1/3 cup Peanut butter – or sunflower seed butter if nut free
1/2 cup Maple syrup – or any liquid sweetener like agave syrup or date syrup
1/2 tablespoon Vanilla
1/4 teaspoon Baking powder
1/4 teaspoon Baking soda
1/2 teaspoon Sea salt
1/3 cup Oat Flour or Almond Flour
1/3 cup Vegan dark chocolate chips
Directions
Preheat oven to 350°F. Line a 8 inches x 8 inch brownie pan with parchment paper. Set aside.
Open the can of chickpea, rinse, drain and dry in a clean towel to remove any water or moisture.
Place the chickpea in the bowl of a food processor, add peanut butter, maple syrup, vanilla, baking soda, baking powder and salt.

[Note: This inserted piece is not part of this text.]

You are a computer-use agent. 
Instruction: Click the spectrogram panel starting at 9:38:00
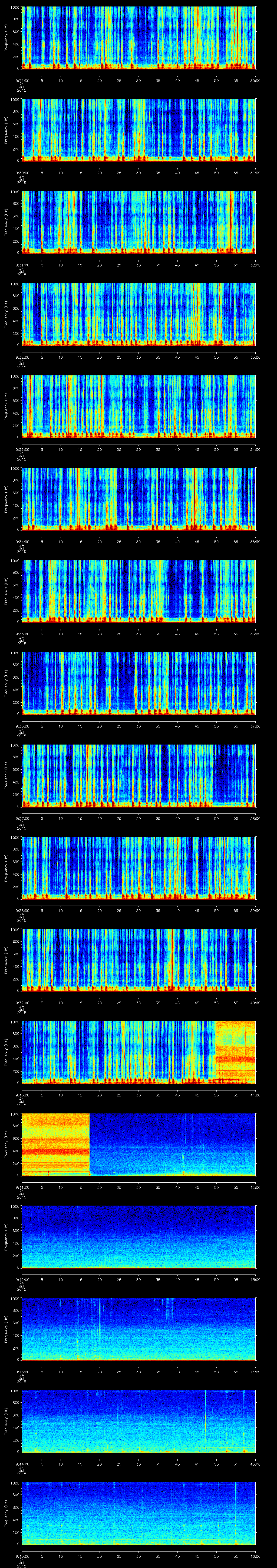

Blend on high speed for 1 minute or until smooth and no big lumps are left.
Add in oat flour and process again on high speed for 15-30 seconds to blend evenly.

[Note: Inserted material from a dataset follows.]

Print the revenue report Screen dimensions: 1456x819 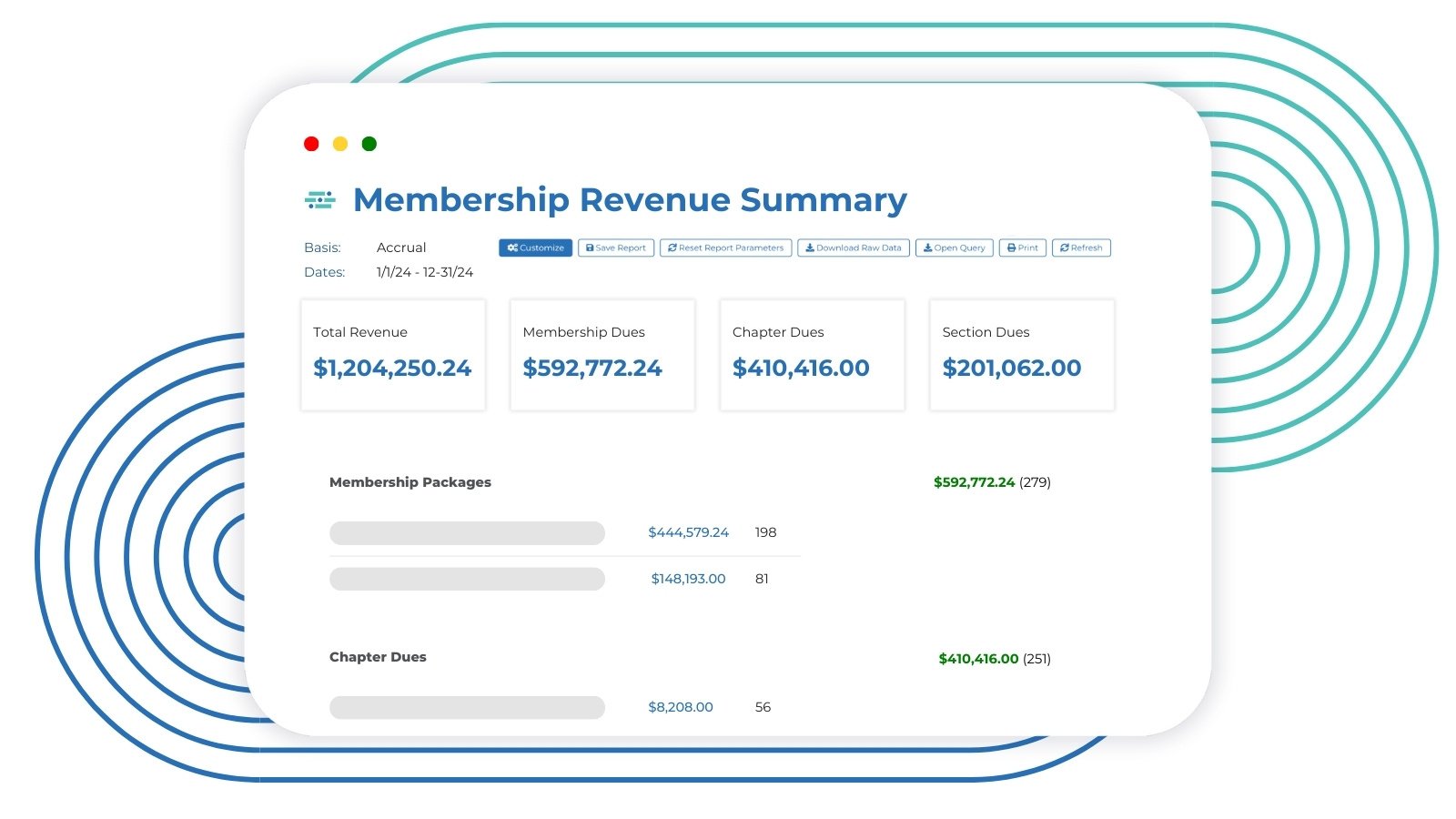(x=1022, y=248)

Remove the food processor blade, stir in chocolate chips. I recommend you keep 3 tablespoons on the side and sprinkle later on top of the blondie. This prevents adding too much chocolate chips in the batter that will melt and turn your blondie into a brownie.
Spread the blondie batter evenly onto the prepared baking dish and sprinkle the chocolate chips you set aside on top.

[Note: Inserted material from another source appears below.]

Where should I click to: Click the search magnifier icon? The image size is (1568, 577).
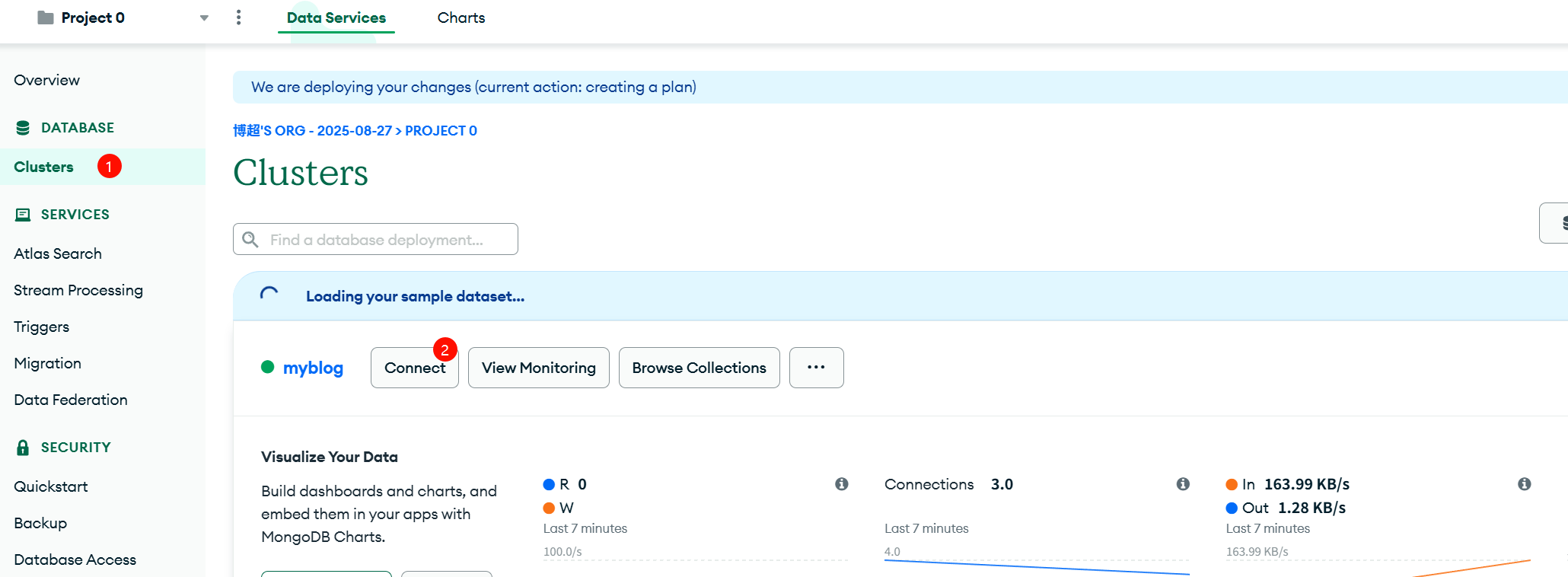click(250, 240)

Bake 20 – 30 minutes or until golden and crusty on top.
Cool 10 minutes in the pan then gently lift the pieces of parchment paper to easily release the blondie from the pan and transfer onto a cooling rack. Careful the blondie will still be soft and fragile. If you feel it is too soft or moist way 10 more minutes before transferring onto the cooling rack. This prevent the blondie to break.